WHAT IS REQUIRED:
Restate word for word the lines below, from the one containing "Task: Open the Allowances input section" through the final line, with no pictures included.

(Pixel coordinate grounding data)
* * *
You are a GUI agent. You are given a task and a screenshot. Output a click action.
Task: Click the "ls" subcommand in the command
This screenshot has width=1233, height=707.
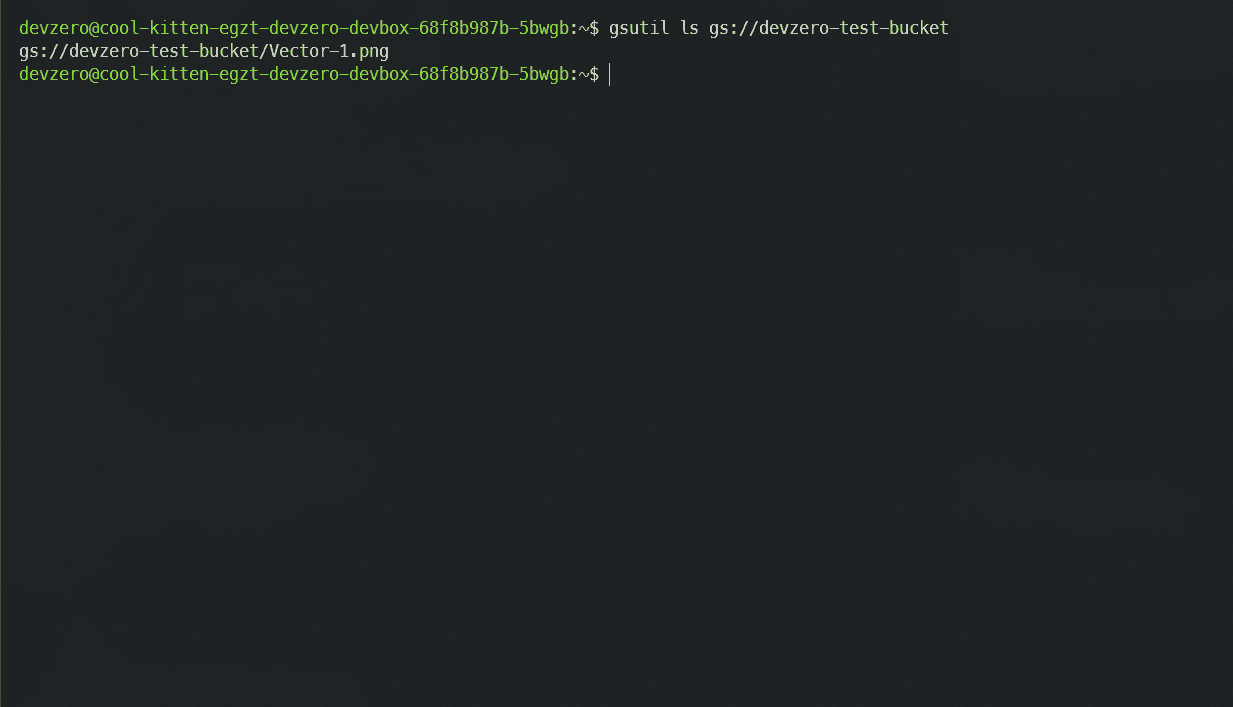pos(689,28)
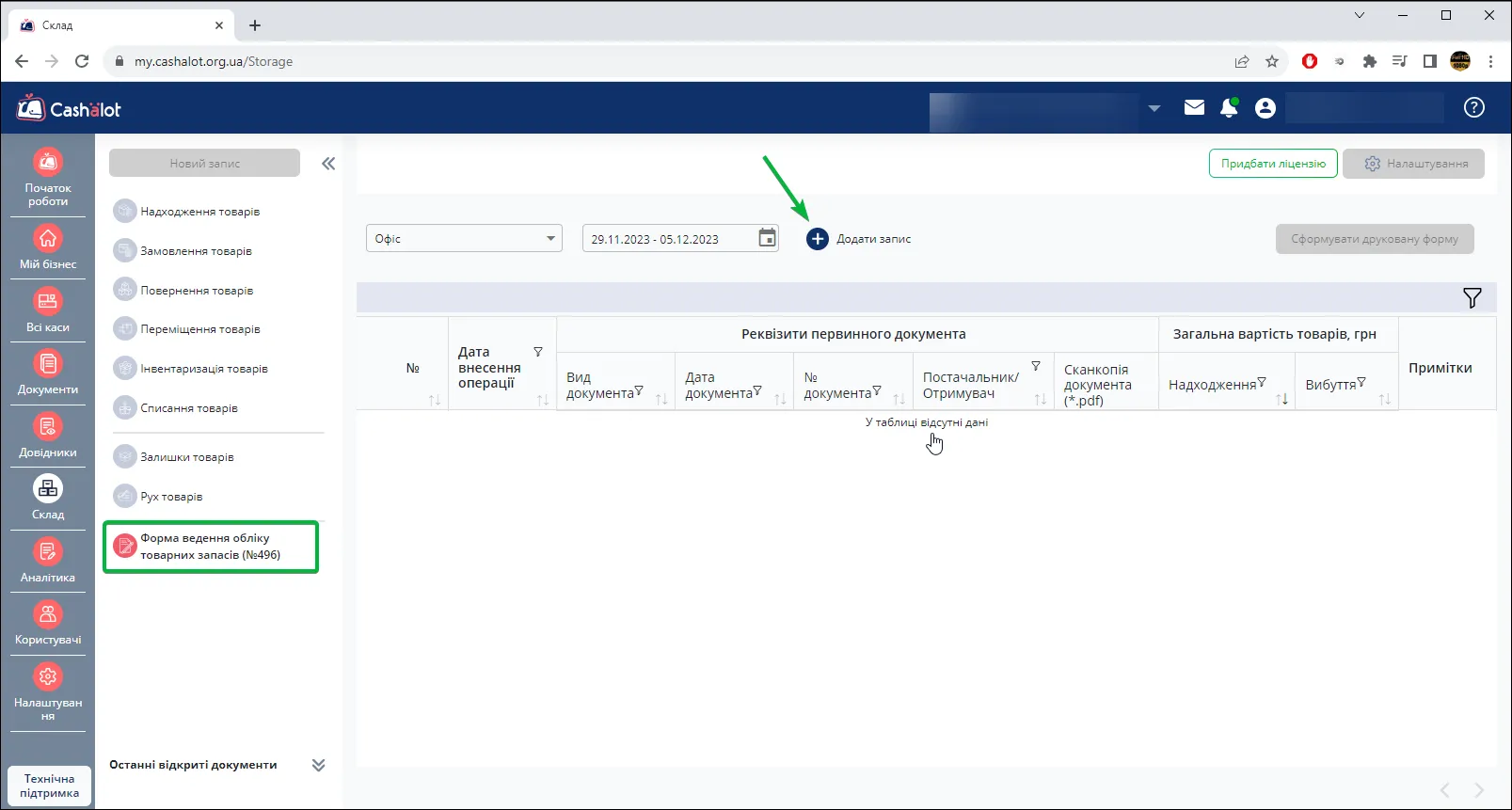The image size is (1512, 810).
Task: Toggle filter on Постачальник/Отримувач column
Action: click(1036, 366)
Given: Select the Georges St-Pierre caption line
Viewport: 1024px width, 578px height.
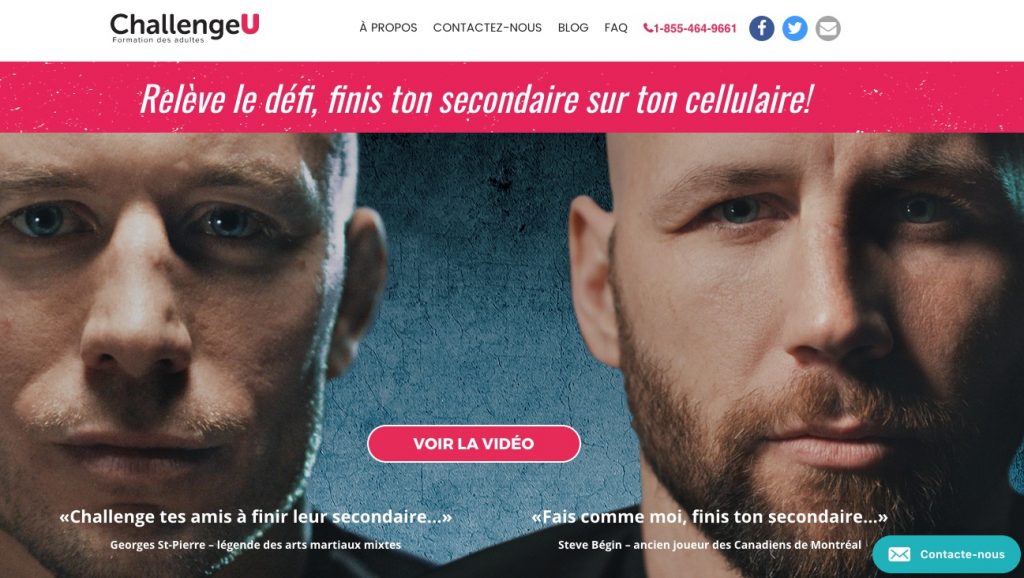Looking at the screenshot, I should tap(255, 545).
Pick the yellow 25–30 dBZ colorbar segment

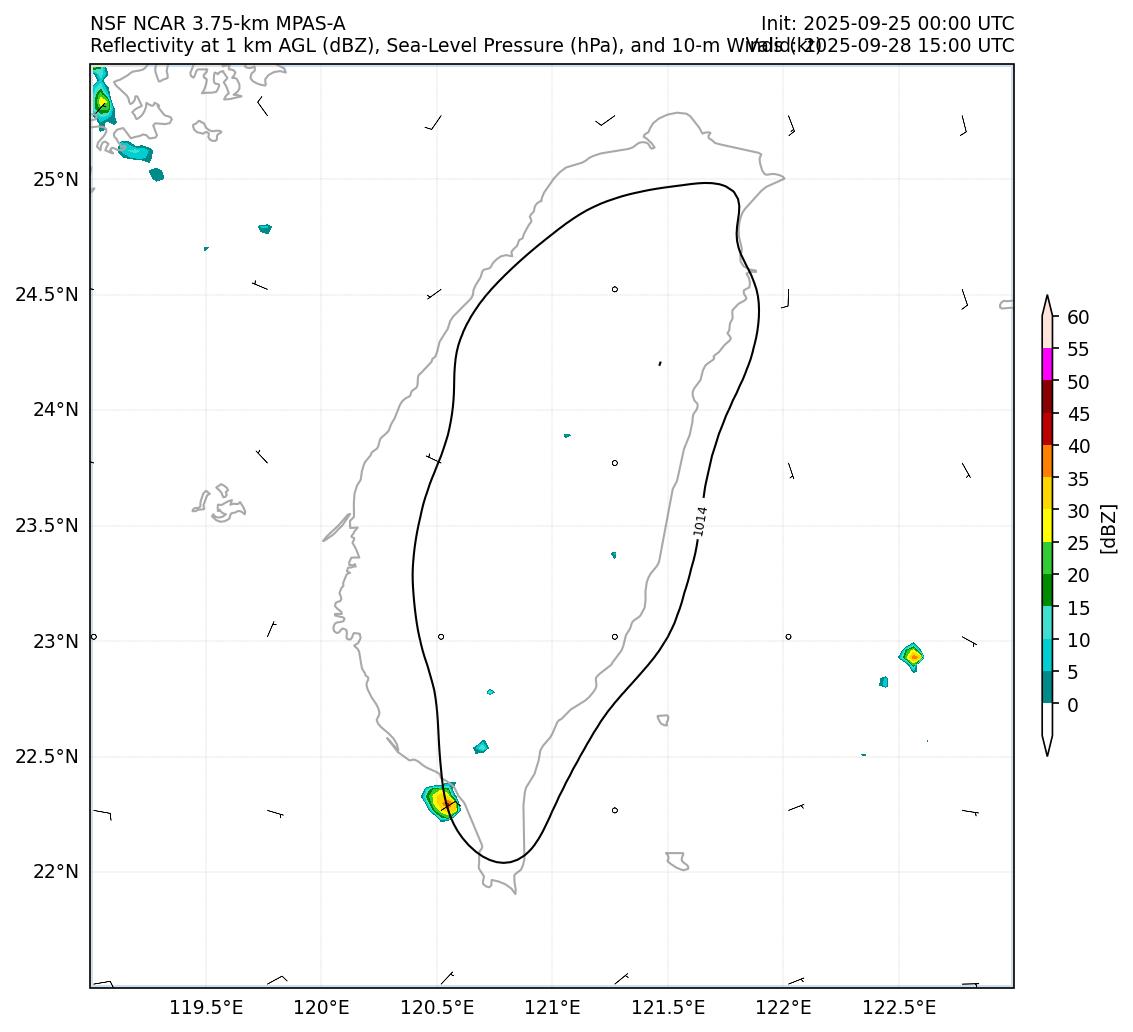click(1047, 525)
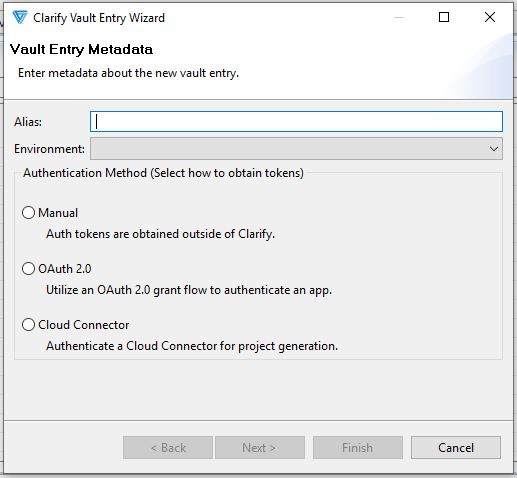Open the Environment combo box

(296, 149)
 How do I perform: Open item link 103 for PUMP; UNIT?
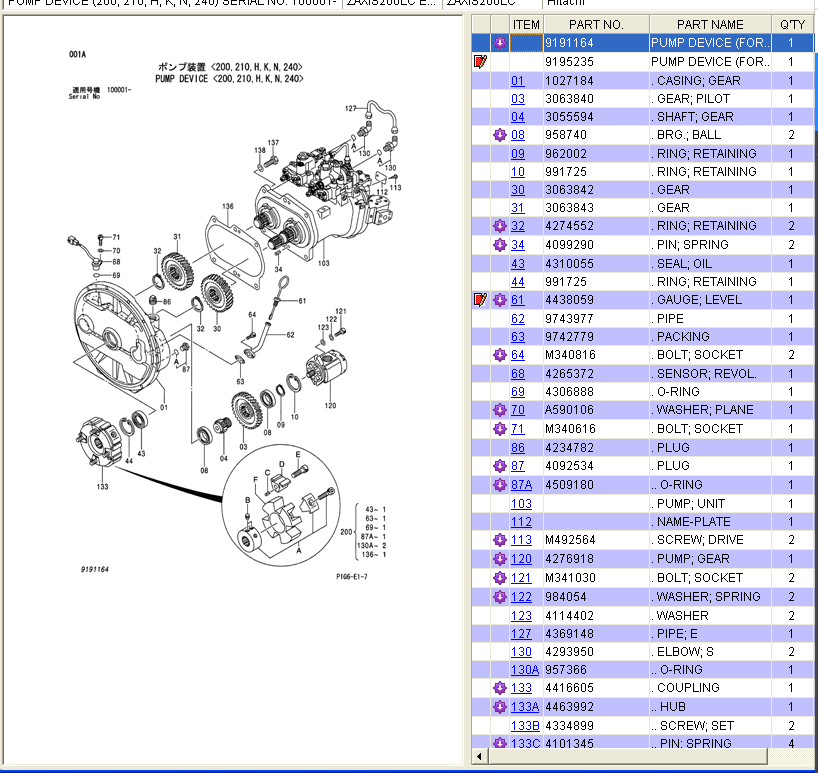click(521, 504)
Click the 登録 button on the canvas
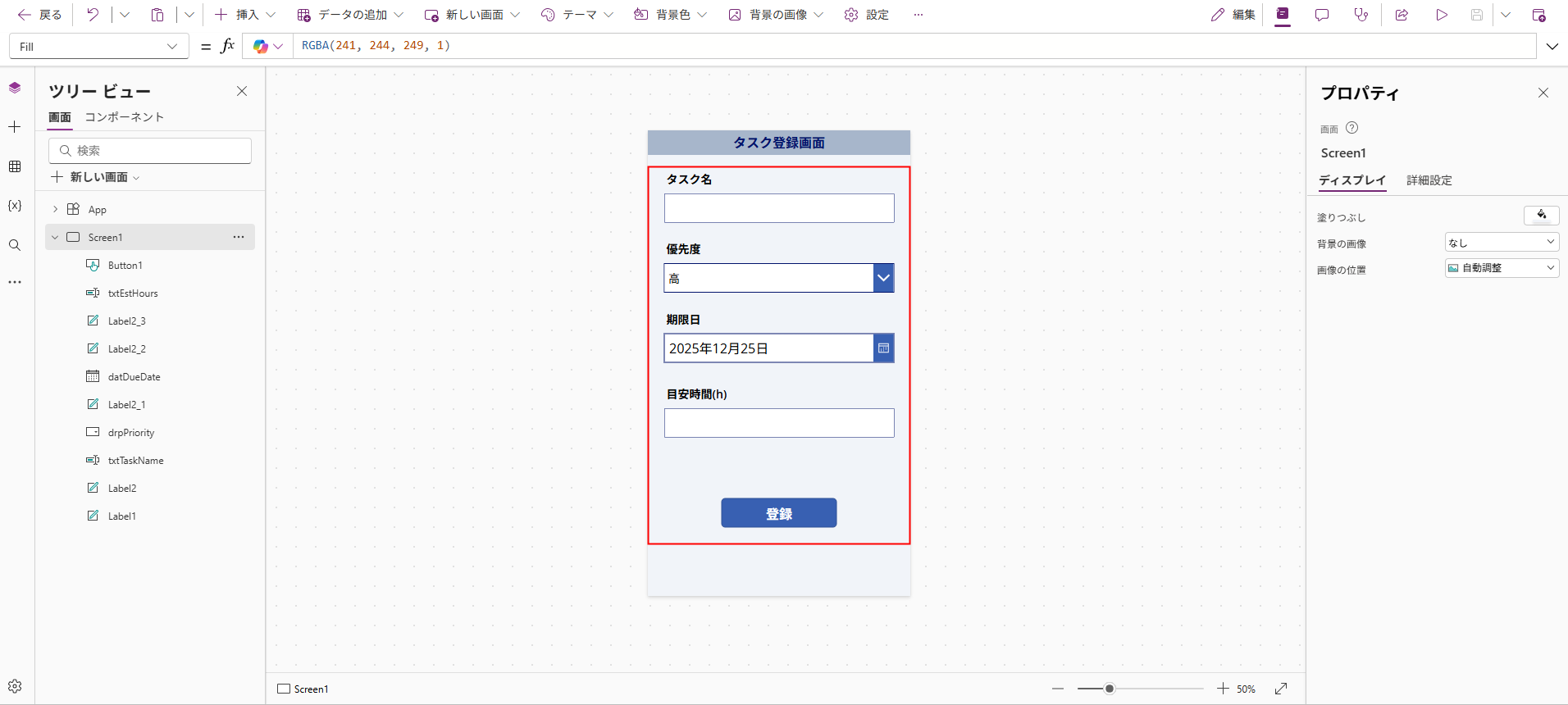1568x705 pixels. 778,513
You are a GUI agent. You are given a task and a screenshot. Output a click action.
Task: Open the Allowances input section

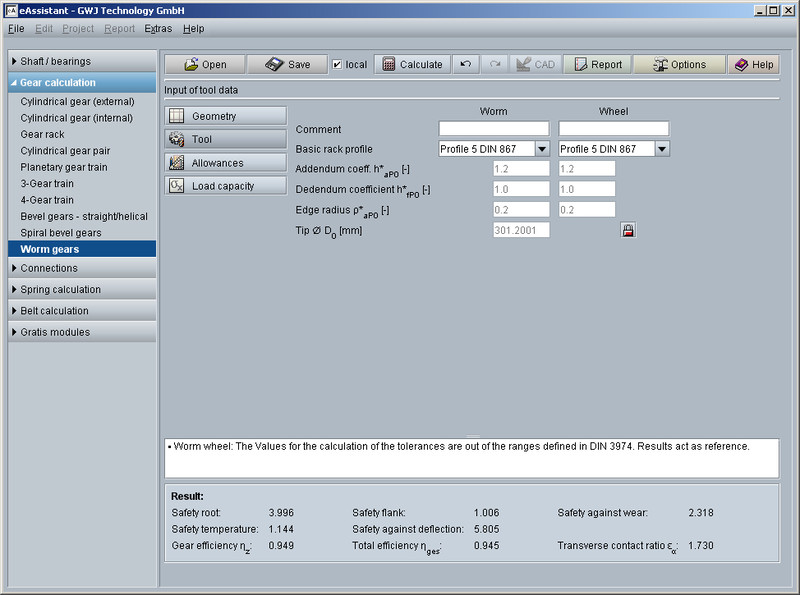226,163
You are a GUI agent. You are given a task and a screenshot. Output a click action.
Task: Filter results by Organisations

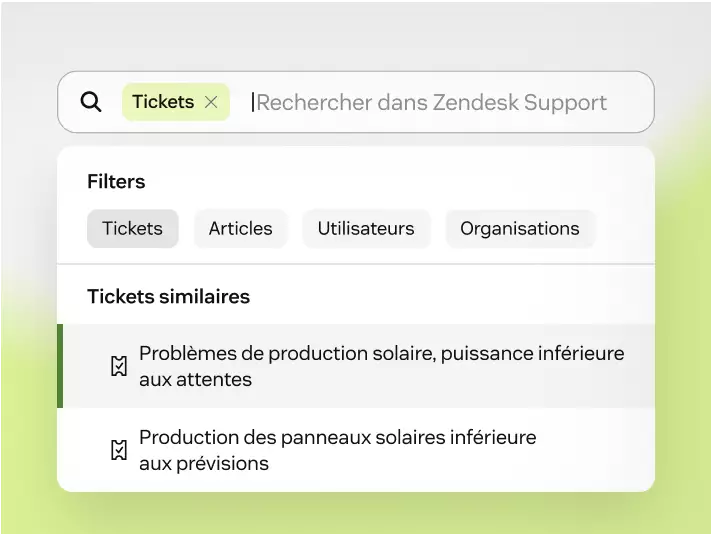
* * *
RESULT OF THE EXERCISE:
Task: Open the Allowances input section

226,163
You are a GUI agent. You are given a task and a screenshot. Output a click action.
Task: Filter results by Organisations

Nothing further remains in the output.